Suppose I decide to raise arm. I do so and the arm is raised. But how is that even possible? How can the mental event of intending to move one's arm cause the physical event of the arm raising up? Are not all physical events only caused by preceding physical events? (causal closure). Whence this assumption that we can mentally cause physical events to happen? And can we live our lives without assuming they do?
Since a philosophical zombie sports a similar "will" or issues commands to its limbs (all mechanism and no inner appearances), one would have to resort to experiential content alone causing the body to do something, in order to potentially pose a problem.
Like a person speaking or writing about the green of spring leaves, the odor of blossoms, the taste of garlic, the sharp pain of a thorn pressing against the skin and so forth. Note that this would refer to the manifestations themselves or the "phenomenal meaning" of such terms -- and not scientific descriptions of color as EM frequencies, odor as chemical composition, etc.
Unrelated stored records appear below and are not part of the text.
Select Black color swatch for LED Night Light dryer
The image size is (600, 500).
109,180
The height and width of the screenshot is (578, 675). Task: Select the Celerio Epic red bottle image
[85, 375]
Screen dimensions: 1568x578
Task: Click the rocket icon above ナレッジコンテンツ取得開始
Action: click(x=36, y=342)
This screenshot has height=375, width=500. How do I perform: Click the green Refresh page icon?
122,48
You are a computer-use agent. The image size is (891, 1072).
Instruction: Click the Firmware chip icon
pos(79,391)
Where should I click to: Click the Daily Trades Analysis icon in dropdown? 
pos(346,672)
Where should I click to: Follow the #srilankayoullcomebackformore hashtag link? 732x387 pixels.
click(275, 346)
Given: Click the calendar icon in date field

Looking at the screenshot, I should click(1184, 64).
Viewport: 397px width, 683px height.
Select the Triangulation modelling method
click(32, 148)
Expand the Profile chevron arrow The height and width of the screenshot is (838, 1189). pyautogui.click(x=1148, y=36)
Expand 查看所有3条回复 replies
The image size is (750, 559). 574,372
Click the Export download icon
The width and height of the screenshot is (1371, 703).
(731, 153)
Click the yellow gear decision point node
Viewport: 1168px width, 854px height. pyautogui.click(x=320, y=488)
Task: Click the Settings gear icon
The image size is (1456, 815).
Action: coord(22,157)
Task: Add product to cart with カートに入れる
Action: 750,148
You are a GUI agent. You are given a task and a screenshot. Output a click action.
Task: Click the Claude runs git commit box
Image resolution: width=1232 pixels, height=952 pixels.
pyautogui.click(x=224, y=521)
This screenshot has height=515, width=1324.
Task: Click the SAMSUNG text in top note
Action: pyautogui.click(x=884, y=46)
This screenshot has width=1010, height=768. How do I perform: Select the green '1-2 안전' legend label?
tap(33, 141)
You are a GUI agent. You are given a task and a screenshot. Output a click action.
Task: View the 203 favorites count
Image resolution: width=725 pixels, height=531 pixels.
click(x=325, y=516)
One could get around the causality of qualia -- of brain activity being affected by them so that it has knowledge of them -- by proclaiming that there are neural correlates in the brain devoted to maintaining the fiction or pretense that electrochemical processes possess such intrinsic states (that are publicly inaccessible). Evolution introduced these personal myths for some functional or beneficiary reason.
However, apart from the most extreme devotees of eliminativism or illusionism, it would seem a far-fetched conspiracy attributed to biological processes, that we would all be so well coordinated in our beliefs about non-existent, private phantasms.
And then there's the introspective fact that we can each verify those qualitative properties as presenting themselves. Again, only the most dogmatic or demented extreme phenomenal nihilists would be in denial of the manifestations of color, sound, etc blatantly showing themselves in their own consciousness.
Of course, in my view... Primitive, intrinsic states would exist prior to brain organization or the emergence of a psychological level (and be ontological rather than mental or psychological). But the regular crowd would construe them as mental events even at the most base stratum, and thereby why they entertain panpsychism.
Lee Smolin:
The problem of consciousness is an aspect of the question of what the world really is. We don't know what a rock really is, or an atom, or an electron. We can only observe how they interact with other things and thereby describe their relational properties. Perhaps everything has external and internal aspects. The external properties are those that science can capture and describe through interactions, in terms of relationships. The internal aspect is the intrinsic essence; it is the reality that is not expressible in the language of interactions and relations. Consciousness[1] whatever it is, is an aspect of the intrinsic essence of brains. --
Time Reborn
- - - footnote - - -
[1] The phenomenal manifestations alone, actually -- not cognitive abilities like identification, understanding, intelligence, memory recall. Consciousness is an umbrella term, and using its generality merely obfuscates the item or area of interest which one is narrowly addressing.